World Cities Project

Ottawa and Hannover collaborating on low-carbon development and renewable energy

By Jon Connor

The cities of Ottawa and Hannover have officially started working together to identify strategies for boosting renewable energy generation and reducing greenhouse gas (GHG) emissions produced at the local level. Hannover is a city of roughly 515,000 and the capital of Lower Saxony in northwestern Germany.

The cities were recently paired as part of the World Cities Project, a global initiative led and financed through the European Commission’s Directorate General for Regional and Urban Policy. Broadly defined, the project pairs participant cities in the European Union with counterparts in four other countries—Canada, Japan, India and China—to promote the exchange of knowledge and best practices around the general theme of urban and territorial development. In Canada, the program’s main focus is on sustainable urban development, giving participant cities the opportunity to collaborate in three core areas:

  • low-carbon development and renewable energy
  • climate change resilience and adaptation
  • ecosystem services

Although most of the project focusses on identifying shared goals, approaches and best practices between partner cities, participants in the Canada-EU initiative also have the opportunity to meet and collaborate with their peers in other participating cities. In addition to Ottawa and Hannover, the program has paired Edmonton with Vitoria-Gasteiz (Spain), Halifax with Tallinn (Estonia), and the District of Saanich, B.C., with Almada (Portugal). Delegations from each of the eight participating cities met in Toronto on July 6 for group training and the program’s first working meeting. Each European delegation then traveled to its Canadian partner city for a series of site visits, meetings and study tours.
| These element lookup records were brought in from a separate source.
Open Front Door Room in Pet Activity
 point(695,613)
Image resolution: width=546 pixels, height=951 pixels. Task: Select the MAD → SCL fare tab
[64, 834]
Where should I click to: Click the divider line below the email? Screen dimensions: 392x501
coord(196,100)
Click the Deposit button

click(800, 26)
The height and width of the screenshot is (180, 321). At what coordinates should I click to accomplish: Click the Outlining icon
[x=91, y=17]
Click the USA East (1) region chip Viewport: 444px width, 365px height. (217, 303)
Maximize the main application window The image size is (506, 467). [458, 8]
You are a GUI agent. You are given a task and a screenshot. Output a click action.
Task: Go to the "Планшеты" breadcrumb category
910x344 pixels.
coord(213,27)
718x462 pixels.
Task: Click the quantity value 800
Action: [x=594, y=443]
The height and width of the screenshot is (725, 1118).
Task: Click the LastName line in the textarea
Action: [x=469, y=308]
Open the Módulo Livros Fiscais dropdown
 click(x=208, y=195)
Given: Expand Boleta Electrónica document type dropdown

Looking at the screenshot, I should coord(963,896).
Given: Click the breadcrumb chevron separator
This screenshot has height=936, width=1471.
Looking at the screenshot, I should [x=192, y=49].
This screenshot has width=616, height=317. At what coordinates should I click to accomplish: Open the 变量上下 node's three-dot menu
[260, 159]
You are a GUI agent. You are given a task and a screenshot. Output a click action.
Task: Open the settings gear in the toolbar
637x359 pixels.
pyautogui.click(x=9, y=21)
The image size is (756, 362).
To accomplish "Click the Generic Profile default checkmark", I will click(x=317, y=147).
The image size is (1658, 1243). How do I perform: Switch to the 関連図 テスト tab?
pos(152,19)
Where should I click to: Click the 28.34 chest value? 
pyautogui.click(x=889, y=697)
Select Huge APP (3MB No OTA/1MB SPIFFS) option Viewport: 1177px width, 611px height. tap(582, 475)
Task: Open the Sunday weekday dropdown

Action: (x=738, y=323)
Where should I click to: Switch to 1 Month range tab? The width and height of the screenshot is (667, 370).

Eager to showcase our city’s strengths and charms, the Ottawa delegation prepared a busy three-day itinerary that highlighted noteworthy development projects and sustainability initiatives underway in the city. After receiving a warm welcome by Mayor Jim Watson and Councillor David Chernushenko, the German delegation was quickly put to work, meeting with City staff and key environmental organizations from the community. These presentations and informal discussions were complemented by several off-site study tours, giving the Germans an opportunity to explore Canada’s capital city while also learning about our approach to issues like active transportation, renewable energy, green buildings and sustainable neighbourhood design. For more information on these activities, see the images below.

Next steps
The second working meeting of the World Cities Project will take place in Europe from Oct. 19 to 23. Following the structure of the first working meetings in Toronto and Ottawa, the Ottawa delegation will first travel to Vitoria-Gasteiz, Spain, for two days of group training before heading to Hannover to meet one-on-one with our program partners.

Our Delegation
The City of Ottawa’s delegation for the World Cities Project includes five members, some of whom are staff within the City administration and others who are leading sustainability advocates within our community.

  • Lee Ann Snedden, Chief, Development Review Services, Planning and Growth Management Department (City of Ottawa)
  • Sally McIntyre, Manager, Environmental Business Services, Environmental Services Department (City of Ottawa)
  • Roger Peters, Board President, Ottawa Renewable Energy Co-op
  • Roger Marsh, Chief Energy Management Officer, Hydro Ottawa
  • David Chernushenko, Councillor for Capital Ward and Chair of the City of Ottawa’s Environment Committee

Addressing climate change is complex — but not impossible! Staff from the City of Ottawa’s Environmental Services Department meet with the German delegation to discuss the City’s Air Quality and Climate Change Management Plan as well as climate change planning approaches used by the City of Hannover.

Staff from Planning and Growth Management’s Sustainable Transportation branch take the German delegation for an afternoon tour of Ottawa’s cycling infrastructure, with stops at Laurier Avenue, Churchill Avenue (Ottawa’s first ‘complete street’), and various locations along the Capital Pathway.

The Germans visit Old Ottawa East to learn about stakeholder engagement and how sustainability features were incorporated into the redevelopment of the Oblate Lands. In turn, the head of the German delegation, Astrid Hoffmann-Kallen, explains how Passivhaus standards were incorporated into a new residential subdivision in Hannover to create a “zero emissions settlement” with 330 dwellings and a certified Passivhaus supermarket!

Staff from the Ottawa Renewable Energy Co-op explain how their organization works with individuals and partners in the community to install solar photovoltaic projects throughout the city, such as the panels (shown above) installed in partnership with the Conseil des écoles catholiques du Centre-Est on the roof of École secondaire catholique Franco-Cité.

The German delegation visits Chaudière Falls to learn about the City’s hydroelectricity resources and how Hydro Ottawa is planning to expand renewable electricity generation in the city.